Sally Osborne, Michael Beutler, Tom Humphreys and Alexander Wolff realized a strongly concentrated and unified exhibition. Although their personal approaches are very divergent, there is a common concern about finding strategies to derivate the forms and materials they use toward unknown fields. An aesthetic post combustion booster. What the show lets you get into is the research through of four different methodologies, to this unsaturated presence, while completely committed to the materials composing the show. Somehow I connected it with a strong impression I had with a show made by Koo Jeong-a in the Viennese Secession in 2002.

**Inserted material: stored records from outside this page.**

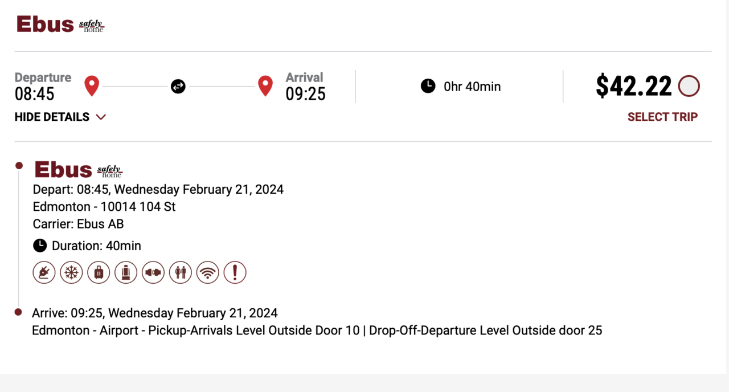Click the $42.22 price text

[x=634, y=87]
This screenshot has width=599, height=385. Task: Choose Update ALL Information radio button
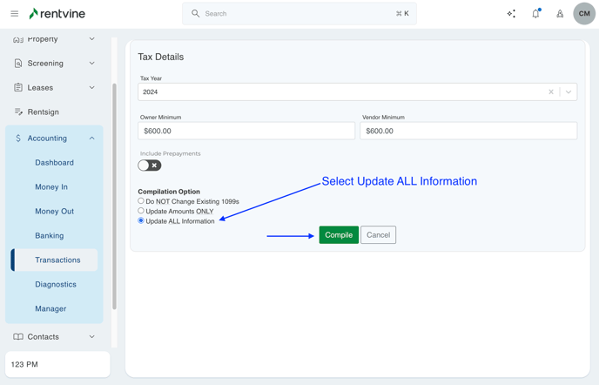click(141, 221)
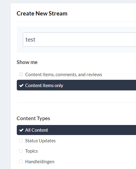Click the checkmark icon beside "All Content"

coord(21,130)
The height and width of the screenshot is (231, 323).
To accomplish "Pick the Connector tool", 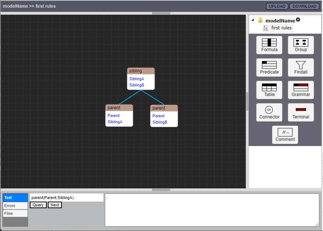I will pyautogui.click(x=269, y=112).
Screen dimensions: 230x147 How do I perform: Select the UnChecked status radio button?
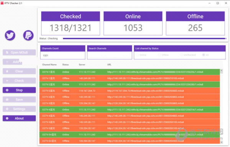(x=181, y=55)
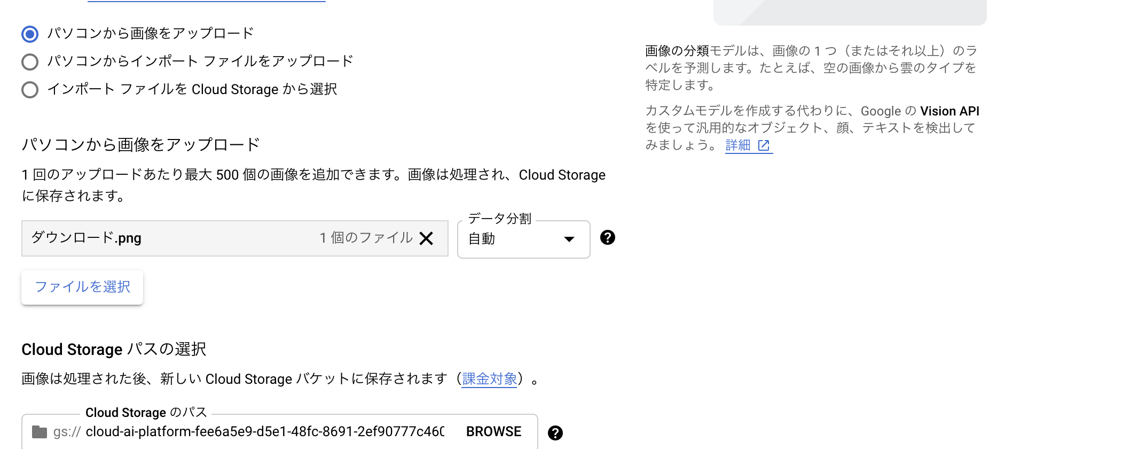
Task: Click the 1 個のファイル count label
Action: 366,238
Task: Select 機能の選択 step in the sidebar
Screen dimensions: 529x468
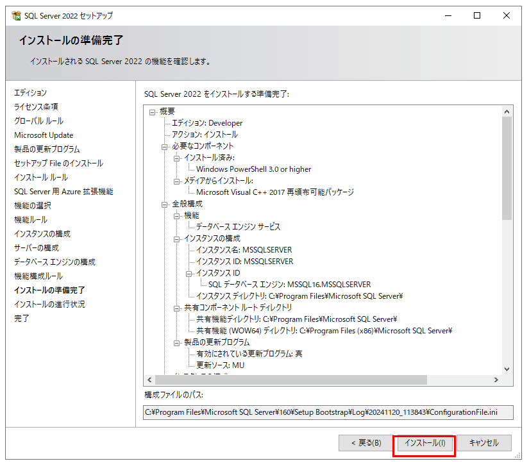Action: pos(33,206)
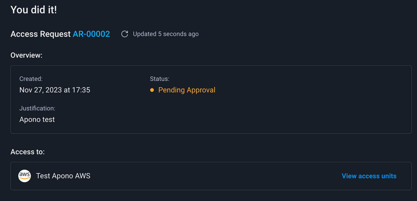Open the AR-00002 access request link
Image resolution: width=417 pixels, height=201 pixels.
tap(91, 34)
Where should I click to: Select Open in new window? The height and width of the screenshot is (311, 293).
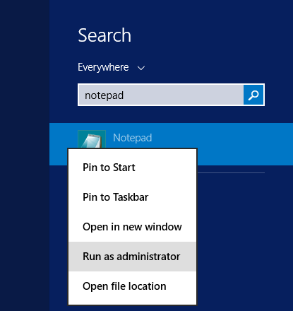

The works are made of cheap and standardized materials from the decoration and home building industry. This shouldn’t be seen only as a pragmatically strategy, although it is interesting for the artists to keep the materials budget as low as possible, and to be able to find materials in any location. What is far more interesting is what is done with it, and the first overall observation is that the materials are not transformed into something else or into something more. So there is no transformation. Let’s say there is an operation and that this operation is specific to the materials in all their extent, and the aim of this operation is to make visible this extent. Further to that point concerning expression, miss a detail and you miss the work. Entropy of signification and association. All the works in the exhibition rigorously avoid any final statement. Each of the works emancipates the seeing-thinking relationship from our daily visual training, away from the unambiguity of our mediated reality. It's as if I had visited a Western Zen garden, where the subject is invited to reconnect its mind with its perception.
«Simply waiting to be washed off...... »
It’s not groundbreaking or revolutionary. But obviously if one transfers their attentive practice of creating visibilities to more complex materials, or even theoretical and abstract objects, one would be overwhelmed by the work still to do. They just start at fringes one can grasp ... Models of how to do things?
We don’t want to be sad anymore, this is too easy.